I know that one cannot take one fund in isolation and that one should consider the totality. However, if one telephones the local authorities at the bottom of the list, one typically hears that they have a problem in meeting the demands of people applying. That is certainly the case in Kildare where applications total €5.5 million, with €1.5 million necessary to meet them. That is having a real and definite impact on people. It is certainly having the opposite result to that which the Tánaiste sought in the home care programme that she launched last week. It is not only disproportionate. Some of the disability groups tell us that money is returned from some local authorities where it is not used.

If we can see a problem like that and the money is in a fund, we must consider the structural reason that the problem occurs in the first place, which is that the local authorities at the end of the funding stream find it impossible to produce the one third required of them tomeet the demands of people living in those counties.

I have encountered situations such as that of a couple where the man had retired to care for his wife who suffered from motor neurone disease, which is progressive. He was trying to keep her at home for as long as possible and maintain a high quality of life for her despite the degenerative illness. The disabled persons grant list was closed and even to install a ramp proved impossible for that couple. Such things should not happen in this day and age. People are not able to modify bathrooms to have a safer walk-in shower fitted. Those are typical of applications returned to people in Kildare who are told that they are not disabled enough and that they must be utterly disabled to qualify for funding.
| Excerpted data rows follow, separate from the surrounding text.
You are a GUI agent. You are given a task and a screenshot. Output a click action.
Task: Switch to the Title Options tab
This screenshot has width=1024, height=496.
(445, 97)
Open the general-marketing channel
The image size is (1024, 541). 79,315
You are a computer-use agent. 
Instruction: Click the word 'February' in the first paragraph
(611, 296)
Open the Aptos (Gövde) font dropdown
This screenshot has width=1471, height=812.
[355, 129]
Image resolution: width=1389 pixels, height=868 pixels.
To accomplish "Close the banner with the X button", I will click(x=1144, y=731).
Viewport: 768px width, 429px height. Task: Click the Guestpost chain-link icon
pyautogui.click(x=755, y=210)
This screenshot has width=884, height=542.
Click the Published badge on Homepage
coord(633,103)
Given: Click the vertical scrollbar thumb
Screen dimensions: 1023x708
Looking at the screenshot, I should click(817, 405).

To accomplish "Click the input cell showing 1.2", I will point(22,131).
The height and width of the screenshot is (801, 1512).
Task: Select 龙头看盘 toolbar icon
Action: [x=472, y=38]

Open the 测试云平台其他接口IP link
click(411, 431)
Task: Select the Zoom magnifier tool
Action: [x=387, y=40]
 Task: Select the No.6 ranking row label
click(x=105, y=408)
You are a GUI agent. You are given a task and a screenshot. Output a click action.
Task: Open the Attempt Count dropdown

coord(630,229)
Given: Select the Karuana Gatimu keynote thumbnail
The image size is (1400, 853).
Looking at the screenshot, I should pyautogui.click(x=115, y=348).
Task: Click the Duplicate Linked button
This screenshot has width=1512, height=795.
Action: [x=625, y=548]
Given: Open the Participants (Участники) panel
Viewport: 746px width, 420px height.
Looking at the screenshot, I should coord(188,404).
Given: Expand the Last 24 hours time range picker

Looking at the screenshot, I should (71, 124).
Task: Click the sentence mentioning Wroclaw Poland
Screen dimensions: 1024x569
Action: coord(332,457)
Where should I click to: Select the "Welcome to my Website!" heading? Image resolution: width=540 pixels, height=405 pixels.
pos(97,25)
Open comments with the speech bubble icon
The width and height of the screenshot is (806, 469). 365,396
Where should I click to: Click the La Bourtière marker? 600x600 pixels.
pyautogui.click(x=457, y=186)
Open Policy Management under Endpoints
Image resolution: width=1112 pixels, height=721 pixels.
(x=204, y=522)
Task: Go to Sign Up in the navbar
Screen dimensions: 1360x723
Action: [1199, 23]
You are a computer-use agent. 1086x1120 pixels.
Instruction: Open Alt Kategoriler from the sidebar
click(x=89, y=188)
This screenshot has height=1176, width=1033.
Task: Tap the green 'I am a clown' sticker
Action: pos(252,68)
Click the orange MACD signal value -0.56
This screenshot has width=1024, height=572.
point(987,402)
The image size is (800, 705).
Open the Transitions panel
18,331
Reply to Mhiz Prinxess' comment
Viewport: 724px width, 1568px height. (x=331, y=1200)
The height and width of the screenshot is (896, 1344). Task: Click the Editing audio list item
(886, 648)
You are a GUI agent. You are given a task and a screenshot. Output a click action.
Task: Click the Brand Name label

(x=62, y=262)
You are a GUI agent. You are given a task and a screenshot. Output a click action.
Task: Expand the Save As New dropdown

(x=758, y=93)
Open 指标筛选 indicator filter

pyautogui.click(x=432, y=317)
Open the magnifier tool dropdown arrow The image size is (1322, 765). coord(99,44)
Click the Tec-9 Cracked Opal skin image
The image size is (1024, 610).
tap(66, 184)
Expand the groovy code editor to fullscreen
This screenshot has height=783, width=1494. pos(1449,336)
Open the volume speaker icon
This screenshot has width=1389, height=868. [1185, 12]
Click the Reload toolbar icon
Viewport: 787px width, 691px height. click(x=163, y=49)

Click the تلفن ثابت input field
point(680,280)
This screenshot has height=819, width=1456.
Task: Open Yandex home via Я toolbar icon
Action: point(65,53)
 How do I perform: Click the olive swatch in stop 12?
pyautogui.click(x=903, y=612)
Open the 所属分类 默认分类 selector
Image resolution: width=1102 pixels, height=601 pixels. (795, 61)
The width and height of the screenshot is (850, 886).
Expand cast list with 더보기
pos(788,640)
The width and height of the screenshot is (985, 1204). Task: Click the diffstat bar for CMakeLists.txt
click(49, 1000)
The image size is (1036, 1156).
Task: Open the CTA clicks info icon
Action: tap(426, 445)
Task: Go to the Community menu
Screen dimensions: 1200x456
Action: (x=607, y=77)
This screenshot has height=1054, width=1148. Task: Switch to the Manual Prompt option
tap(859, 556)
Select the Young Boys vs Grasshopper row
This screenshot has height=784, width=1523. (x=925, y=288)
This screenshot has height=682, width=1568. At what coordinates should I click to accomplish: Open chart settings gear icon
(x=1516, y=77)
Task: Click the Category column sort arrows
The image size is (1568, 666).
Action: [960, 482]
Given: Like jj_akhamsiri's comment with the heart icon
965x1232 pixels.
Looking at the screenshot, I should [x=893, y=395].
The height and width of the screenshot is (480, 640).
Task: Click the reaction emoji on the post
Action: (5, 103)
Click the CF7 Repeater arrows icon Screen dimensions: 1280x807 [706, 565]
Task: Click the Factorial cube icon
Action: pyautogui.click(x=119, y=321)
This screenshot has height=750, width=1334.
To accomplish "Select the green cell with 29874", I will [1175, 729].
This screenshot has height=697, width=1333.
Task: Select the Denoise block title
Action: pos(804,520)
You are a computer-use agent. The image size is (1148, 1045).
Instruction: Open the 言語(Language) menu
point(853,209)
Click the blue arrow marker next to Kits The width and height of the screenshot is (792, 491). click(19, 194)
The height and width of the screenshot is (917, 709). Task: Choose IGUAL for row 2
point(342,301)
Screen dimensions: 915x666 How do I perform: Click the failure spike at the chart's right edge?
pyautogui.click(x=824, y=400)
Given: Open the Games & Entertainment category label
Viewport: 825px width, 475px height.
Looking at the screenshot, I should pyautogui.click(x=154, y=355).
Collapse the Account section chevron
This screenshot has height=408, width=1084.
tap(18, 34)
It is really not fair that in one part of the country one can have that funded through a grant while in another one cannot because one's local authority cannot produce the missing third. The sorts of choices that must be made regarding the one third include not introducing traffic calming or augmenting water treatment systems. This scheme is competing with so many other necessary schemes that it should be nationally funded and locally administered. That is the only way to overcome the difficulty. The funding exists but is inappropriately dispersed throughout the country.